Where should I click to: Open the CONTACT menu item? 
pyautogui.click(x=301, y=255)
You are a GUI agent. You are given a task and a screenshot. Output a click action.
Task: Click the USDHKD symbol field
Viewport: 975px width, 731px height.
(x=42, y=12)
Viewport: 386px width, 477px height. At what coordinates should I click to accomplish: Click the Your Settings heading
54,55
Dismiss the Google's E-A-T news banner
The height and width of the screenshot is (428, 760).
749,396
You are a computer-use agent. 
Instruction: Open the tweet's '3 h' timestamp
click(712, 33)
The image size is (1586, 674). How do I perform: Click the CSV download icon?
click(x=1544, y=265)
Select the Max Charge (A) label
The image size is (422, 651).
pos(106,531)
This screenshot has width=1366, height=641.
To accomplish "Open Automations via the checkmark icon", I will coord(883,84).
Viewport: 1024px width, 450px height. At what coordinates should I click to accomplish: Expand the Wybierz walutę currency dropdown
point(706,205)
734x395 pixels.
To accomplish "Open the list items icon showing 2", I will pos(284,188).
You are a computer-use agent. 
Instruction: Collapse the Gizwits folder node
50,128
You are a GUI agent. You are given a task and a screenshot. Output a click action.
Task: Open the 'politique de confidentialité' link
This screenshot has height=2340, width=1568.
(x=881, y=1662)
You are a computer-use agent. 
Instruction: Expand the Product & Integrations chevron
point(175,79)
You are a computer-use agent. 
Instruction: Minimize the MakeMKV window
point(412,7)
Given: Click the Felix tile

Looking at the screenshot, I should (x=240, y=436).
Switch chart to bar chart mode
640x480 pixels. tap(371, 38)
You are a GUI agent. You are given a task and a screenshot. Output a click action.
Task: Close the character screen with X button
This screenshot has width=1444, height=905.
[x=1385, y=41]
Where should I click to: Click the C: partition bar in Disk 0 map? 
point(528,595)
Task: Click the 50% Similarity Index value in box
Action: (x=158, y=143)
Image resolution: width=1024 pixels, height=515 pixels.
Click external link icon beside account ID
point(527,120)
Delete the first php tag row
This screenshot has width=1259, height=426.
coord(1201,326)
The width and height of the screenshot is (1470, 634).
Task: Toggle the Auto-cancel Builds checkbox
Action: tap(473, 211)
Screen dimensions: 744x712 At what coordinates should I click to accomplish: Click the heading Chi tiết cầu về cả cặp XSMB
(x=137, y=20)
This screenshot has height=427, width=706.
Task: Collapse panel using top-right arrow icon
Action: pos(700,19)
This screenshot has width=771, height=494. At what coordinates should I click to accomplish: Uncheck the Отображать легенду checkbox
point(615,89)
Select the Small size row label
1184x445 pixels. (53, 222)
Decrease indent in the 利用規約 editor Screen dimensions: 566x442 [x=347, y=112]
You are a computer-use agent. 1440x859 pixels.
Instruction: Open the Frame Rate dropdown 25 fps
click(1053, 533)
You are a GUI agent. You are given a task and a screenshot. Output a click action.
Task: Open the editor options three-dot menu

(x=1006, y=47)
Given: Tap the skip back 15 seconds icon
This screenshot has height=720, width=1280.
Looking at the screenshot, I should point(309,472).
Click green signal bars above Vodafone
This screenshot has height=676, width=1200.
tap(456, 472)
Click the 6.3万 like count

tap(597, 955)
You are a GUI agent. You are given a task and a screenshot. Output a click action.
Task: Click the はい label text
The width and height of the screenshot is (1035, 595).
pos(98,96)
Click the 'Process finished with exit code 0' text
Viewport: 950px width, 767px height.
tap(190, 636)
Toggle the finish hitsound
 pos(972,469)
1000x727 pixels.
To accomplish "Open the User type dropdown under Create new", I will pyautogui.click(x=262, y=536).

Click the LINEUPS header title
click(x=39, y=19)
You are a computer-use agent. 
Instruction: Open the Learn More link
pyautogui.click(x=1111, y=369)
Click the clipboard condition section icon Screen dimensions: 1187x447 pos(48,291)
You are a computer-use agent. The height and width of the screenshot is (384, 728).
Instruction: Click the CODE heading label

ASSIGNED TASK :: From the listing above, reproduce all the lines exactly.

COMPLETED TASK ::
Where should I click to: Open the CONTACT menu item? 
pyautogui.click(x=301, y=255)
You are a GUI agent. You are given a task and a screenshot. Output a click action.
Task: Click the USDHKD symbol field
Viewport: 975px width, 731px height.
(x=42, y=12)
Viewport: 386px width, 477px height. At what coordinates should I click to accomplish: Click the Your Settings heading
54,55
Dismiss the Google's E-A-T news banner
The height and width of the screenshot is (428, 760).
749,396
You are a computer-use agent. 
Instruction: Open the tweet's '3 h' timestamp
click(712, 33)
The image size is (1586, 674). How do I perform: Click the CSV download icon?
click(x=1544, y=265)
Select the Max Charge (A) label
The image size is (422, 651).
pos(106,531)
This screenshot has width=1366, height=641.
To accomplish "Open Automations via the checkmark icon", I will coord(883,84).
Viewport: 1024px width, 450px height. At what coordinates should I click to accomplish: Expand the Wybierz walutę currency dropdown
point(706,205)
734x395 pixels.
To accomplish "Open the list items icon showing 2", I will pos(284,188).
You are a computer-use agent. 
Instruction: Collapse the Gizwits folder node
50,128
You are a GUI agent. You are given a task and a screenshot. Output a click action.
Task: Open the 'politique de confidentialité' link
This screenshot has height=2340, width=1568.
(x=881, y=1662)
You are a computer-use agent. 
Instruction: Expand the Product & Integrations chevron
point(175,79)
You are a computer-use agent. 
Instruction: Minimize the MakeMKV window
point(412,7)
Given: Click the Felix tile

Looking at the screenshot, I should (x=240, y=436).
Switch chart to bar chart mode
640x480 pixels. tap(371, 38)
You are a GUI agent. You are given a task and a screenshot. Output a click action.
Task: Close the character screen with X button
This screenshot has width=1444, height=905.
[x=1385, y=41]
Where should I click to: Click the C: partition bar in Disk 0 map? 
point(528,595)
Task: Click the 50% Similarity Index value in box
Action: (x=158, y=143)
Image resolution: width=1024 pixels, height=515 pixels.
Click external link icon beside account ID
point(527,120)
Delete the first php tag row
This screenshot has width=1259, height=426.
coord(1201,326)
The width and height of the screenshot is (1470, 634).
Task: Toggle the Auto-cancel Builds checkbox
Action: tap(473, 211)
Screen dimensions: 744x712 At what coordinates should I click to accomplish: Click the heading Chi tiết cầu về cả cặp XSMB
(x=137, y=20)
This screenshot has height=427, width=706.
Task: Collapse panel using top-right arrow icon
Action: pos(700,19)
This screenshot has width=771, height=494. At what coordinates should I click to accomplish: Uncheck the Отображать легенду checkbox
point(615,89)
Select the Small size row label
1184x445 pixels. (53, 222)
Decrease indent in the 利用規約 editor Screen dimensions: 566x442 [x=347, y=112]
You are a computer-use agent. 1440x859 pixels.
Instruction: Open the Frame Rate dropdown 25 fps
click(1053, 533)
You are a GUI agent. You are given a task and a screenshot. Output a click action.
Task: Open the editor options three-dot menu

(x=1006, y=47)
Given: Tap the skip back 15 seconds icon
This screenshot has height=720, width=1280.
Looking at the screenshot, I should point(309,472).
Click green signal bars above Vodafone
This screenshot has height=676, width=1200.
tap(456, 472)
Click the 6.3万 like count

tap(597, 955)
You are a GUI agent. You are given a task and a screenshot. Output a click action.
Task: Click the はい label text
The width and height of the screenshot is (1035, 595).
pos(98,96)
Click the 'Process finished with exit code 0' text
Viewport: 950px width, 767px height.
tap(190, 636)
Toggle the finish hitsound
 pos(972,469)
1000x727 pixels.
To accomplish "Open the User type dropdown under Create new", I will pyautogui.click(x=262, y=536).

Click the LINEUPS header title
click(x=39, y=19)
You are a computer-use agent. 
Instruction: Open the Learn More link
pyautogui.click(x=1111, y=369)
Click the clipboard condition section icon Screen dimensions: 1187x447 pos(48,291)
You are a computer-use agent. The height and width of the screenshot is (384, 728).
Instruction: Click the CODE heading label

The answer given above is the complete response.